Task directions ▸ Write out the records exactly as they appear, covering everything from the line containing "Open the Български" down to the line containing "tap(691, 111)", with both of those lines included.

Provided records ▸
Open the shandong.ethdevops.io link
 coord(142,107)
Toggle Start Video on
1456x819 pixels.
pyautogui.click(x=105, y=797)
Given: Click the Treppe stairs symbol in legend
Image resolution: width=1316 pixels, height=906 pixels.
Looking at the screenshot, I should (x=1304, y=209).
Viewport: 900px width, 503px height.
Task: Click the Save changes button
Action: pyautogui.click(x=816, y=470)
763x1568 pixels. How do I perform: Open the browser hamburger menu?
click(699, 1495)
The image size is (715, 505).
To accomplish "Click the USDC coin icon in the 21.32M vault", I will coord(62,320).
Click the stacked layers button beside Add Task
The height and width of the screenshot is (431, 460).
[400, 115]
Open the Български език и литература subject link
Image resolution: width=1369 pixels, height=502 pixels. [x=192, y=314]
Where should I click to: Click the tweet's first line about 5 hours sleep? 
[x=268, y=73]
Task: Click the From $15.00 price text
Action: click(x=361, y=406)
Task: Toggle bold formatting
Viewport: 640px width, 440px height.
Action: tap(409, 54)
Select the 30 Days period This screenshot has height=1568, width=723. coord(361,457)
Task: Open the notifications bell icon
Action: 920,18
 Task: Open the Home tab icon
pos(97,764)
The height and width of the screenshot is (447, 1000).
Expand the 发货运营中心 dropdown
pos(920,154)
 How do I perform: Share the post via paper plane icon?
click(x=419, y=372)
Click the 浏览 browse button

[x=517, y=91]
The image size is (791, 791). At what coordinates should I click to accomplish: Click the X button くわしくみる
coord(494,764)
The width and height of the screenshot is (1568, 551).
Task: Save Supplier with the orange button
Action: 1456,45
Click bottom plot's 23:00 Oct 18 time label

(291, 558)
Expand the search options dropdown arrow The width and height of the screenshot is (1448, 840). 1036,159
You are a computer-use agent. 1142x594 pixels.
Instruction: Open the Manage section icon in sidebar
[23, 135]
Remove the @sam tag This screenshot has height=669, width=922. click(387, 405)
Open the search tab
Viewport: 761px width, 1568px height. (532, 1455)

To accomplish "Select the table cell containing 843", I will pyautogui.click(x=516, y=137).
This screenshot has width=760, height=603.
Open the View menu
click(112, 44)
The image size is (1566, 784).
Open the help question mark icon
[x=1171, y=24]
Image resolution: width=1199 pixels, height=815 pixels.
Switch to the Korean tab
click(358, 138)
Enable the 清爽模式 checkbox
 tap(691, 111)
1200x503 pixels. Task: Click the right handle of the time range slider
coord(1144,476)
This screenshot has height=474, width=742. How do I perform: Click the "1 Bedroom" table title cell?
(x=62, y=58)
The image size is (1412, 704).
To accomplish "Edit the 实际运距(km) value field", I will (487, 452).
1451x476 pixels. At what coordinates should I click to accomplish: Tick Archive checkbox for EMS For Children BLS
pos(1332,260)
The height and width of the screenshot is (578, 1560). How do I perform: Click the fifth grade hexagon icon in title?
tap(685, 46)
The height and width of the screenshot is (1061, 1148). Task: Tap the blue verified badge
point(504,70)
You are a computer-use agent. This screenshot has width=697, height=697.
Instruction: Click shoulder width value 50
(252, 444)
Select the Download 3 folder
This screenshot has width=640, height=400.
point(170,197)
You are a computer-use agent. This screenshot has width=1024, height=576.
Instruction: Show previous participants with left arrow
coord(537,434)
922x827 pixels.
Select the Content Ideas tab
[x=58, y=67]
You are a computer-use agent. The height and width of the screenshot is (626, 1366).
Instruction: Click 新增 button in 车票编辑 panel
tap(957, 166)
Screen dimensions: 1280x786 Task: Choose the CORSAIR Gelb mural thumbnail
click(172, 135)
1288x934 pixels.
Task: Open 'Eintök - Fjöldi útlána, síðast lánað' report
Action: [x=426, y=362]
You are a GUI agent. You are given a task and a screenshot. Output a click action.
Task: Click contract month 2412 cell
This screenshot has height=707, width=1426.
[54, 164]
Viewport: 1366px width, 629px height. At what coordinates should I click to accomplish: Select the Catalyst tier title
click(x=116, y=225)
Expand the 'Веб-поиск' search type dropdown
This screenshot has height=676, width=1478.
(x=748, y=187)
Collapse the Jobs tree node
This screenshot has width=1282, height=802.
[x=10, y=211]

Answer for this exercise ▸
Open the Български език и литература subject link
Image resolution: width=1369 pixels, height=502 pixels. [x=192, y=314]
Where should I click to: Click the tweet's first line about 5 hours sleep? 
[x=268, y=73]
Task: Click the From $15.00 price text
Action: click(x=361, y=406)
Task: Toggle bold formatting
Viewport: 640px width, 440px height.
Action: tap(409, 54)
Select the 30 Days period This screenshot has height=1568, width=723. coord(361,457)
Task: Open the notifications bell icon
Action: 920,18
 Task: Open the Home tab icon
pos(97,764)
The height and width of the screenshot is (447, 1000).
Expand the 发货运营中心 dropdown
pos(920,154)
 How do I perform: Share the post via paper plane icon?
click(x=419, y=372)
Click the 浏览 browse button

[x=517, y=91]
The image size is (791, 791). At what coordinates should I click to accomplish: Click the X button くわしくみる
coord(494,764)
The width and height of the screenshot is (1568, 551).
Task: Save Supplier with the orange button
Action: 1456,45
Click bottom plot's 23:00 Oct 18 time label

(291, 558)
Expand the search options dropdown arrow The width and height of the screenshot is (1448, 840). 1036,159
You are a computer-use agent. 1142x594 pixels.
Instruction: Open the Manage section icon in sidebar
[23, 135]
Remove the @sam tag This screenshot has height=669, width=922. click(387, 405)
Open the search tab
Viewport: 761px width, 1568px height. (532, 1455)

To accomplish "Select the table cell containing 843", I will pyautogui.click(x=516, y=137).
This screenshot has width=760, height=603.
Open the View menu
click(112, 44)
The image size is (1566, 784).
Open the help question mark icon
[x=1171, y=24]
Image resolution: width=1199 pixels, height=815 pixels.
Switch to the Korean tab
click(358, 138)
Enable the 清爽模式 checkbox
 tap(691, 111)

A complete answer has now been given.